__Work required__:
Write the next few paragraphs of the article about coach Bill Woods and Dick Vermeil at Calistoga High, beginning right after its last sentence.

══ Extract to read

Originally published Jan. 20, 1981 He was starting at the bottom, with a team that had been trampled the year before. So he started at the bottom, painting their shoes white and issuing stark white shoelaces to every player.

Originally published Jan. 20, 1981

CALISTOGA, Calif. — He was starting at the bottom, with a team that had been trampled the year before. So he started at the bottom, painting their shoes white and issuing stark white shoelaces to every player.

"One of the first things you've got to do," Bill Woods says, "is decide...are you a team or a bunch of individuals. The shoelaces were a minor thing, but I wanted everyone on the squad exactly alike.

"We stressed it. The kids kind of took to it. If you win, kids will take to anything."

Woods made the practices longer and harder. Switched from the single-wing to the belly-series T. Had a jut-jawed quarterback named Dick Vermeil to make it work.

It worked. Calistoga High went from 1-7 the year before to 7-1 and Bill Woods had put his mark on Dick Vermeil forever.

"I remember the very first game, against Lakeport," Louie Vermeil says. "They ran out onto the field to warm up, all wearing white shoes with white shoelaces.

"I said, 'Well, win, lose or draw, we've got ourselves a football coach.' The funny thing is, at practice, he had told the boys, 'I don't want anyone who played football 50 years ago to tell my boys how to play...I'm the coach.'

"So, Dick and Stan came home and told me and said, 'No more, Dad.' But after that, every Friday morning, Bill Woods would show up at the house, have coffee, and talk football."

════
══ Information provided

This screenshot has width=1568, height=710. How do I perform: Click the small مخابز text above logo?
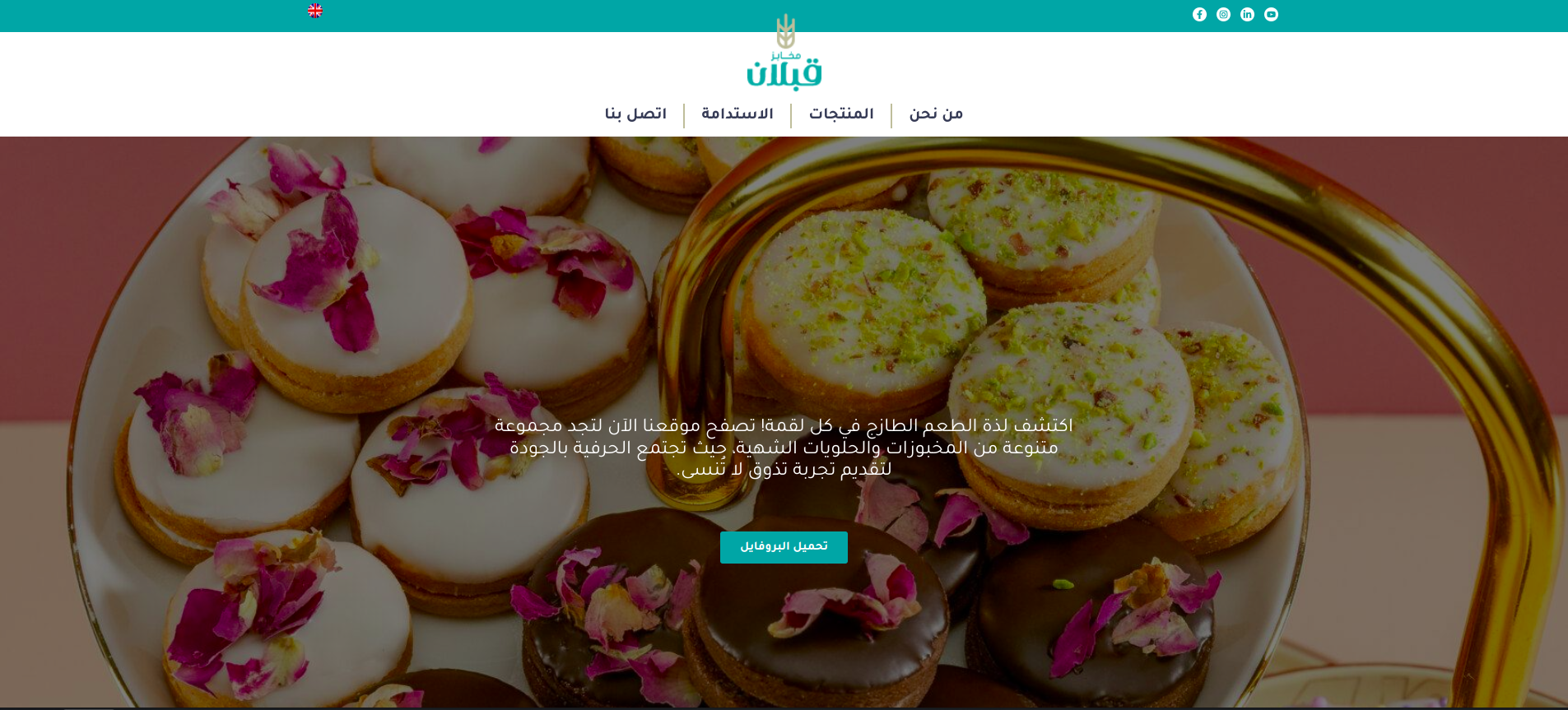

════

__The result__:
They can do it again this weekend in New Orleans. Sit around, drink coffee, talk football. In addition to all his Napa Valley relations, Dick Vermeil is bringing Bill Woods to the Super Bowl as his guest, repaying the man who lit the coaching fire that has been raging inside him ever since.

"Usually," Woods says, "it's pretty easy to turn something around. If you've got a few things working for you. For one thing, nobody expects too much.

"I thought we had a remarkable group of kids. Pretty solid. Good-sized tackle, good guards. And, we had Dick, which made a big difference offensively. Plus, we had a couple of kids who could run fast.

"Dick was very aggressive, very intense. He hasn't changed at all. He was exactly what you wanted at quarterback.

"I had played at Pacific with Eddie LeBaron and those guys. We were pretty well into that inside belly series and outside belly series. Throwing off the run. Dick was agile, strong. He ran the quarter for me in track. And he did a good job.

"He had a fairly strong arm. We didn't have that much intention of doing a lot of passing. Why should we? You move it on the ground, you don't mess around."

Move it on the ground, you don't mess around. Sound familiar? So does Vermeil's insistence that everyone dress alike on the field. And where do you think Vermeil got his practice schedules?

"They didn't seem so long to me," Woods says wryly. "We just practiced 'til we got it done. It just didn't matter what it said on the clock.

"I'm not a strong believer in praise. If you do something right, hey, you're supposed to do it right. If you do something wrong, I'll let you know about it.

"Oh, some things we did just for fun. At the end of practice we'd do some forward rolls, some fancy sidesteps, instead of just straight wind sprints.

"And sometimes I'd pick something some of them just couldn't do, tricky stuff, and everybody would get a laugh out of guys trying.

"Dick was a great competitor. You could see right off he didn't want anybody to get the best of him. I had no time for kids who didn't care. Let 'em go home. And if you wound up with only 12 who stuck, you'd still be better off.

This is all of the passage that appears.